2025年3月期決算は力強い業績を記録 帝国通信工業 【6763・プライム市場】

連結売上高は前期比10・3%増の167億9000万円
事業の安定性と成長性の両面で成果

自動車・家電・アミューズメント・AV分野を中心に電子部品を提供している帝国通信工業。創業以来80年に渡りエレメント技術(抵抗器を構成する技術)を磨き続けてきた同社は、2000年代以降はIoTやAI分野での急激な進化に伴い高付加価値製品を提供、「NOBLE」ブランドとして既存市場から新市場へと業域を拡大してきた。2027年には本社ビル竣工を計画するなど、100年企業に向けて未来図を描いている。

総資産は前期比4・3%増
財務の健全性は極めて良好

同社の2025年3月期決算は、連結売上高は167億9000万円(前期比10・3%増)、営業利益は16億6300万円(同75・5%増)、経常利益は21億2700万円(同36・4%増)、親会社株主に帰属する当期純利益は20億900万円(同47・5%増)と、全体的に力強い業績を記録。総じて、事業の安定性と成長性の両面で成果を挙げた決算といえる。電子部品事業を中心に需要が堅調に推移したことや、生産体制の効率化によって、大幅な増収増益を達成した。

主力の電子部品セグメントでは、AV機器や自動車関連製品の需要が回復基調にあり、特に自動車電装品向けのHVAC向け等センサ部品の販売が堅調に推移した。加えて、海外向けの需要拡大も追い風となり、輸出関連の売上も好調に推移。さらに、同社は製造現場での自動化、省力化を積極的に進めており、従来よりも効率的な生産体制が構築されつつある。これが利益率の改善に寄与し、営業利益の大幅な増加につながった。

また、同期は円安が進行したことも追い風となり、海外売上の円換算額が増加。原材料費や物流費などのコスト上昇もあったものの、それを上回る販売拡大と生産性の向上が業績を押し上げた。

財務面では、総資産が前期比4・3%増の334億6000万円となり、企業規模の拡大を裏付ける結果となっている。
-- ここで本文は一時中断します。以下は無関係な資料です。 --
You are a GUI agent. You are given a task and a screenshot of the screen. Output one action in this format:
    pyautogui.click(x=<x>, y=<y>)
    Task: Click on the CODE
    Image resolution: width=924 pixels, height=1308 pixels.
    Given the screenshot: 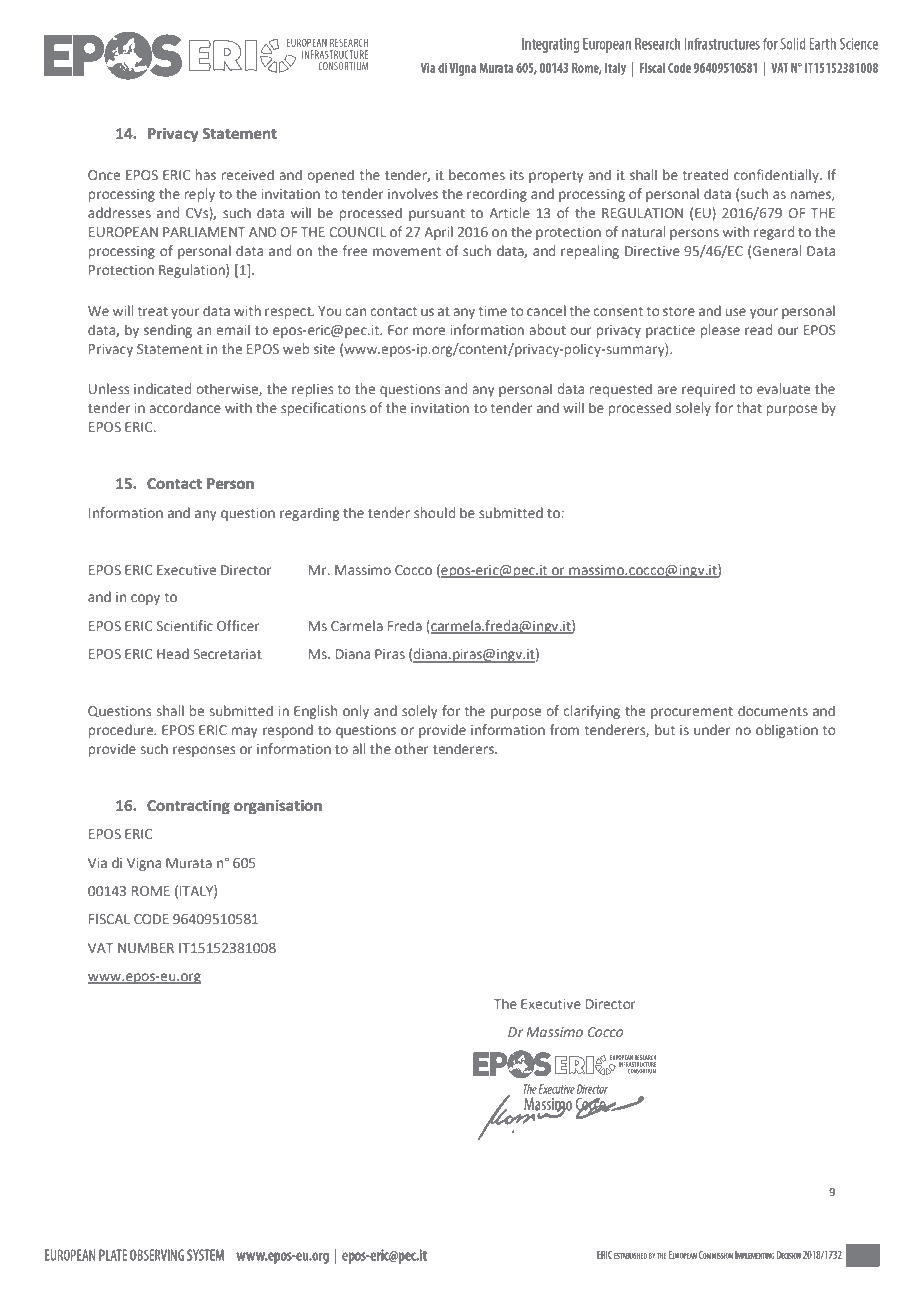 What is the action you would take?
    pyautogui.click(x=151, y=919)
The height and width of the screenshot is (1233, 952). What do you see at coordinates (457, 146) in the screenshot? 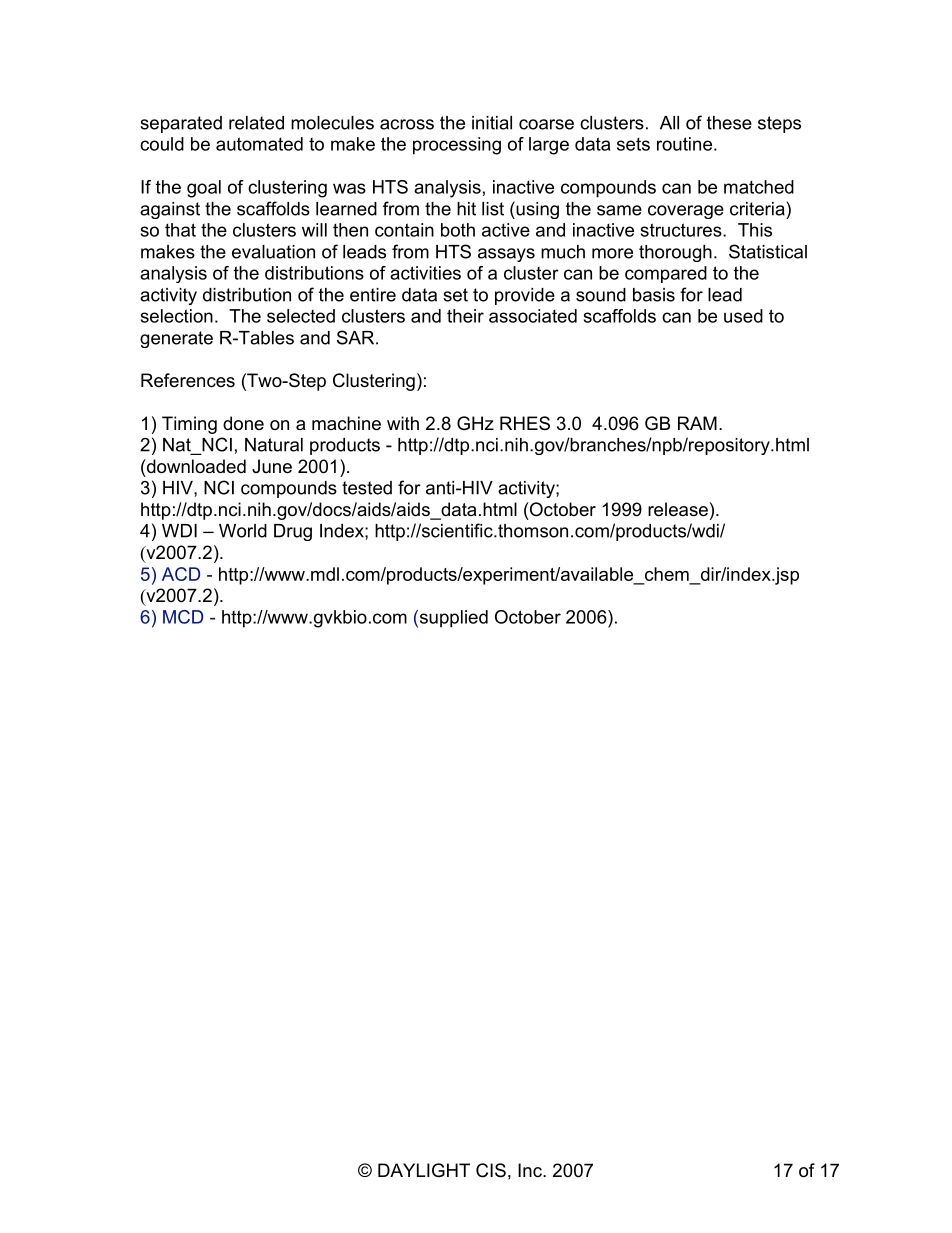
I see `processing` at bounding box center [457, 146].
自己資本比率は83・0%と引き続き高水準で、財務の健全性は極めて良好だ。
一方で、営業活動によるキャッシュ・フローは前年同期比37・9%減の18億1400万円となったが、これは主に棚卸資産の増加や売掛債権の変動によるもの。

24年度の配当は、普通配当と創立80周年記念配当を合わせて前期比30円増の1株あたり年間100円。25年度も100円を予定している。

2026年3月期の連結業績見通し
売上高は若干増の170億円

同社では、持続可能な成長のために中長期的な視点での設備投資にも取り組んでおり、品質向上や新製品開発に資源を投じている。特に自動車電装市場ではEV自動車向けに、医療ヘルスケア市場では電気化学センサの対応部品の開発に注力しており、今後の成長ドライバーとして期待されている。

2026年3月期の連結業績見通しはやや慎重にみている。売上高は170億円(前期比1・3%増)とわずかに伸長するが、営業利益は15億円(同9・8%減)、経常利益は16億円(同24・8%減)、親会社株主に帰属する当期純利益は13億円(同35・3%減)と減益を予想する。その背景には、原材料費や電力料金の高止まり、地政学的リスクの高まりによるサプライチェーンの不安定化、さらには為替変動リスクなどが挙げられる。

同社は、収益構造のさらなる強化に加え、環境変化に対する柔軟な経営判断と、持続可能な成長戦略の実行が求められる局面に入っているといえる。